We could never afford equipment, so we built our own, first for our band, then for sale and rental. First amps that we "built" were Dynaco kits that we built into cases. Later designed our own mono amps (massive 85 watts/8 ohms) and started building mixers. Made a lot of mistakes, but also built a lot of cool (especially for the time period) stuff.
Those days are long gone, but there was a lot to be said for the wide-open experimenting that a lot of us did back then, even if we were just ignorant and foolish.
That is what got me into this business.  A also did not have any money to buy real gear.

My first mixer used the chassis from my Kay 770 guitar amp (I blew it up due to driver 20 some speakers with it-I did not know-------)

It was 4 channels with a volume/bass/treble and a master level on it.

The next mixer I built had 6 channels-volume/bass/middle/treble and 1 aux.

The largest mixer I built that was completed and working (I started some larger ones but never finished) was a 12 channel with 3 auxes.

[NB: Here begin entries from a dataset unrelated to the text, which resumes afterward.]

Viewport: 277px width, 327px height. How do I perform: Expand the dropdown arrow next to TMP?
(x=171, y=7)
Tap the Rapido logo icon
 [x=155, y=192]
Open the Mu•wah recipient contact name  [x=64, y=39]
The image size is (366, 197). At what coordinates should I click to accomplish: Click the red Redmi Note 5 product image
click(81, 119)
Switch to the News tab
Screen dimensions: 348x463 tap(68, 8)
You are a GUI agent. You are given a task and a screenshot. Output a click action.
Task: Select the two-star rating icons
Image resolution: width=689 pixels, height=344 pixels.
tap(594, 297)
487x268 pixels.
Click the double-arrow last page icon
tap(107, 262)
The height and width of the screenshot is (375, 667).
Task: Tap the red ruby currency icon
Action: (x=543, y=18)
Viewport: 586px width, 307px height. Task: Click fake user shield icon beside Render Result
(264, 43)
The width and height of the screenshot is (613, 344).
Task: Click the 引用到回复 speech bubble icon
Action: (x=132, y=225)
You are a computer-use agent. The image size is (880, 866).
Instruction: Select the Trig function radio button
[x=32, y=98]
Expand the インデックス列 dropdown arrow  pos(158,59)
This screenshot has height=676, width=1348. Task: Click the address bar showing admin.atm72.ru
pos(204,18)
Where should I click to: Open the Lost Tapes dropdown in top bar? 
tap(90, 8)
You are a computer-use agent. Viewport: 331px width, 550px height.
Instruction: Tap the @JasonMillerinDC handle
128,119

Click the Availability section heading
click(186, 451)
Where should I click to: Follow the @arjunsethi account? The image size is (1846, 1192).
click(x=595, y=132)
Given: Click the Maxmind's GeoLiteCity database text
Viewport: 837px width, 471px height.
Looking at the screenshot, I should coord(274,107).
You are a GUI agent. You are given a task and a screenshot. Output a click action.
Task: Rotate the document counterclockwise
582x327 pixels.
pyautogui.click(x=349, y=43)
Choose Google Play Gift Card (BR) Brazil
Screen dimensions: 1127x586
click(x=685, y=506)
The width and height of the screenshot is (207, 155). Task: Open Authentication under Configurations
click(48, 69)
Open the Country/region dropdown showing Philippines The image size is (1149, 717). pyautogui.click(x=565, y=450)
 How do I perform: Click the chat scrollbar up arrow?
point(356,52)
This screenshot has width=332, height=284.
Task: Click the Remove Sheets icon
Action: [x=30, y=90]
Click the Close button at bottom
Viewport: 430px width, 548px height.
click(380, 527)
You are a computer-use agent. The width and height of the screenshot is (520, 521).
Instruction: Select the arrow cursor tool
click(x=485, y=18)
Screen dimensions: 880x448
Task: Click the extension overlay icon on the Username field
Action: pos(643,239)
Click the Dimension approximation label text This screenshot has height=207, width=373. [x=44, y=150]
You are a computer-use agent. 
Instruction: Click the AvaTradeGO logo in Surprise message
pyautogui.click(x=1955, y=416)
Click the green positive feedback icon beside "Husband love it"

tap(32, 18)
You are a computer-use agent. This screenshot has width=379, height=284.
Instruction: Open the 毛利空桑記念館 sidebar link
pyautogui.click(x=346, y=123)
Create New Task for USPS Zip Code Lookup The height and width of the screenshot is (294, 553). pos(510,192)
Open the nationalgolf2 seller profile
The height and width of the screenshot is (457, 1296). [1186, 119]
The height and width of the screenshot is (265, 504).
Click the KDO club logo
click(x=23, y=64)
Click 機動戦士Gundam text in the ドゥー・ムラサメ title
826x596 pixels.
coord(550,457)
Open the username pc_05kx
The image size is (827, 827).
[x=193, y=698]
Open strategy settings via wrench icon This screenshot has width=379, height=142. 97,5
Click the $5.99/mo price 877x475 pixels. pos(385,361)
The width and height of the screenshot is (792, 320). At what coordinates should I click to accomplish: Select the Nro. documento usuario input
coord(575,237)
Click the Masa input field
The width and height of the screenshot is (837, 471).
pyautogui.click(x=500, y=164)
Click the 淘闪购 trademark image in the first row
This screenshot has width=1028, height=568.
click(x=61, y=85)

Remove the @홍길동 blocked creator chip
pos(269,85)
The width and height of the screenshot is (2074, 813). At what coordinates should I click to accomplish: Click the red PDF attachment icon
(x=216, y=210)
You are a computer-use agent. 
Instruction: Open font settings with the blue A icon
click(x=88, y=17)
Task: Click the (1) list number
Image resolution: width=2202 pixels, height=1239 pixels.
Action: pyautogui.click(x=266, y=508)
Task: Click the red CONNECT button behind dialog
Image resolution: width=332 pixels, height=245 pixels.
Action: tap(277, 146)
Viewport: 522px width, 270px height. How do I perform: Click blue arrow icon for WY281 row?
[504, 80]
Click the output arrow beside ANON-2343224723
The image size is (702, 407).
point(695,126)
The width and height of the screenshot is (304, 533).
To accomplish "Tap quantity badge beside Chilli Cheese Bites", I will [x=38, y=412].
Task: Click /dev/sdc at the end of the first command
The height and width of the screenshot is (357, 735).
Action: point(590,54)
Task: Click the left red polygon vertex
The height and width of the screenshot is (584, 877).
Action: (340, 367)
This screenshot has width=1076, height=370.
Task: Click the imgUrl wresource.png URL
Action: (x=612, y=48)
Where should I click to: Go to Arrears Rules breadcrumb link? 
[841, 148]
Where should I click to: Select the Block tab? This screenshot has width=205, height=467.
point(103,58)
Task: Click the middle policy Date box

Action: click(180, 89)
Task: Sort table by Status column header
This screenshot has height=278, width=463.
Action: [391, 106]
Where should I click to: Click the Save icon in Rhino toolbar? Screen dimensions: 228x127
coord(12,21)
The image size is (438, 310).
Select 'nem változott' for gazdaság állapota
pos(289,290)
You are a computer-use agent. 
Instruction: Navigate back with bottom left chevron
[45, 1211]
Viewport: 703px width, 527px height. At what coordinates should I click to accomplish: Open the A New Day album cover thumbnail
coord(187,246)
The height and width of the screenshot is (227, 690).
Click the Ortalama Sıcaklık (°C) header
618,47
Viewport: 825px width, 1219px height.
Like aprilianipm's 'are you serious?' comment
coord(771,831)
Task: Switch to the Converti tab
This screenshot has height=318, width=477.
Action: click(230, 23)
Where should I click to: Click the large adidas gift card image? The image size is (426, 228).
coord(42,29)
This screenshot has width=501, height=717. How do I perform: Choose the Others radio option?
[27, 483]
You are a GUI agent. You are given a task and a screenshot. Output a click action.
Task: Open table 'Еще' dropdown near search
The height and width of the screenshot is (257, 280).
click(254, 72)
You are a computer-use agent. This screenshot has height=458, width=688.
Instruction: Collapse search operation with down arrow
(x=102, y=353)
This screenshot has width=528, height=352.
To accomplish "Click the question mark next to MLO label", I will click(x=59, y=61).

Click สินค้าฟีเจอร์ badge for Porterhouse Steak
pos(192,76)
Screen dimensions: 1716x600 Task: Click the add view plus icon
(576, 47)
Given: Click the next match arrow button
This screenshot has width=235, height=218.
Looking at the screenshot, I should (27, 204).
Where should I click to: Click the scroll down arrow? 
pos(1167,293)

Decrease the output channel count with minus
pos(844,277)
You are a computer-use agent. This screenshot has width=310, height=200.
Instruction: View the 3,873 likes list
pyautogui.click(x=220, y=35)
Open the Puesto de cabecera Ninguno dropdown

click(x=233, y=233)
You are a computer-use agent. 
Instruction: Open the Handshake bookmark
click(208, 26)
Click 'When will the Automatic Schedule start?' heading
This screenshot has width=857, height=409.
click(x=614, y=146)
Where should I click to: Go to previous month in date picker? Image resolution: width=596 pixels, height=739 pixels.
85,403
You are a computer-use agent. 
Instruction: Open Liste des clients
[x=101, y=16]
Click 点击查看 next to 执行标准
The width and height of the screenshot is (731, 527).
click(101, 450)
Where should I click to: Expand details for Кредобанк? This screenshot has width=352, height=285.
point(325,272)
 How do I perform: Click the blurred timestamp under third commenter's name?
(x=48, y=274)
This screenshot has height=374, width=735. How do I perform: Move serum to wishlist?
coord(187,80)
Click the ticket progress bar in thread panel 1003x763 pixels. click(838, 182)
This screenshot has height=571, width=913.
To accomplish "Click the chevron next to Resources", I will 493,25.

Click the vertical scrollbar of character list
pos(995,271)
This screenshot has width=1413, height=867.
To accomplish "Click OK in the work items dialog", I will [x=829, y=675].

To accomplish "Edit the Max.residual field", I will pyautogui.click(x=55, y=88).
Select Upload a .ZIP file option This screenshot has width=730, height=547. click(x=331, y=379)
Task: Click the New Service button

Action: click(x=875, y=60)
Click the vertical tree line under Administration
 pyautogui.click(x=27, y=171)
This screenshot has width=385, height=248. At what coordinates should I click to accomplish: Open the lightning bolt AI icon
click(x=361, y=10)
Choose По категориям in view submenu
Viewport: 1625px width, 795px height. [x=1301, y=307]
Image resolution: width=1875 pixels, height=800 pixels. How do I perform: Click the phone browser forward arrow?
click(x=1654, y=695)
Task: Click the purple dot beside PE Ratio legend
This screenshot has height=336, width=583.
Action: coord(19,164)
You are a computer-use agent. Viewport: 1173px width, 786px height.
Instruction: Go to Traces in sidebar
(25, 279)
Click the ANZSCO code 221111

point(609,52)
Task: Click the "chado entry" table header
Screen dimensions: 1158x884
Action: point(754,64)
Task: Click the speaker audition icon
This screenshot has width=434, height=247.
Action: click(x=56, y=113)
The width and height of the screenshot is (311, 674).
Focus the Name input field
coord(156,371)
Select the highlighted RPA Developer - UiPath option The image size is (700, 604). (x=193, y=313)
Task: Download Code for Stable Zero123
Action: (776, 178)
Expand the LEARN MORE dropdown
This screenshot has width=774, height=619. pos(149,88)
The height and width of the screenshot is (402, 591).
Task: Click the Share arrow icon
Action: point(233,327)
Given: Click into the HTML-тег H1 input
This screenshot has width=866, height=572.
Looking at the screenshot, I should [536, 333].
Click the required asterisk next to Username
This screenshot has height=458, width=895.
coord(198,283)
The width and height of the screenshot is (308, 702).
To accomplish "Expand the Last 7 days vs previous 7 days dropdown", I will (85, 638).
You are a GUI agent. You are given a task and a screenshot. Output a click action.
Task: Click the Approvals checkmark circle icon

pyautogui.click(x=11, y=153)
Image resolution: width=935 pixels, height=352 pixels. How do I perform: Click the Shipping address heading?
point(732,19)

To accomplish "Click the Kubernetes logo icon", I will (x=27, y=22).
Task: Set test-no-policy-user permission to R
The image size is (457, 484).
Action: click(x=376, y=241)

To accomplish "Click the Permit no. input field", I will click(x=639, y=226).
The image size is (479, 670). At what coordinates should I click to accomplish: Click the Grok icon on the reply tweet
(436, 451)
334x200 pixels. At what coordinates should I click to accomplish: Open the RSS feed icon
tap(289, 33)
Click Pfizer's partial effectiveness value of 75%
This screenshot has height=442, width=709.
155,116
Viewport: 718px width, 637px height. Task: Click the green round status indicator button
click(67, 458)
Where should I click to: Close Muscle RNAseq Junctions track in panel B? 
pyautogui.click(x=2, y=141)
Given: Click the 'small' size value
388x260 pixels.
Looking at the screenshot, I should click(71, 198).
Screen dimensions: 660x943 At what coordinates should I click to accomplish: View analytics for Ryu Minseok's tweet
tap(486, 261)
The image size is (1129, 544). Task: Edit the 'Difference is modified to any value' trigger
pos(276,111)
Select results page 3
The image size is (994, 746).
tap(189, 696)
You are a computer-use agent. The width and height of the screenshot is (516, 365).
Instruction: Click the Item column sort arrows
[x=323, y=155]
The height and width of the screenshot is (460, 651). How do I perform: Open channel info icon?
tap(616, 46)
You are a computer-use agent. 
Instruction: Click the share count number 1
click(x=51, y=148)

These are all totally built by hand-from the ground up.  Including drawing out each trace on the circuit boards-etching the boards in the bath tub and drilling every hole with a hand drill and of course stuffing the parts and wiring etc.

Of course I also hand built my own amps/crossovers/eqs/cabinets etc.

You learn a lot when you go this route.

Now things are A LOT cheaper and this is probably not a good path to go-except for the learning aspect.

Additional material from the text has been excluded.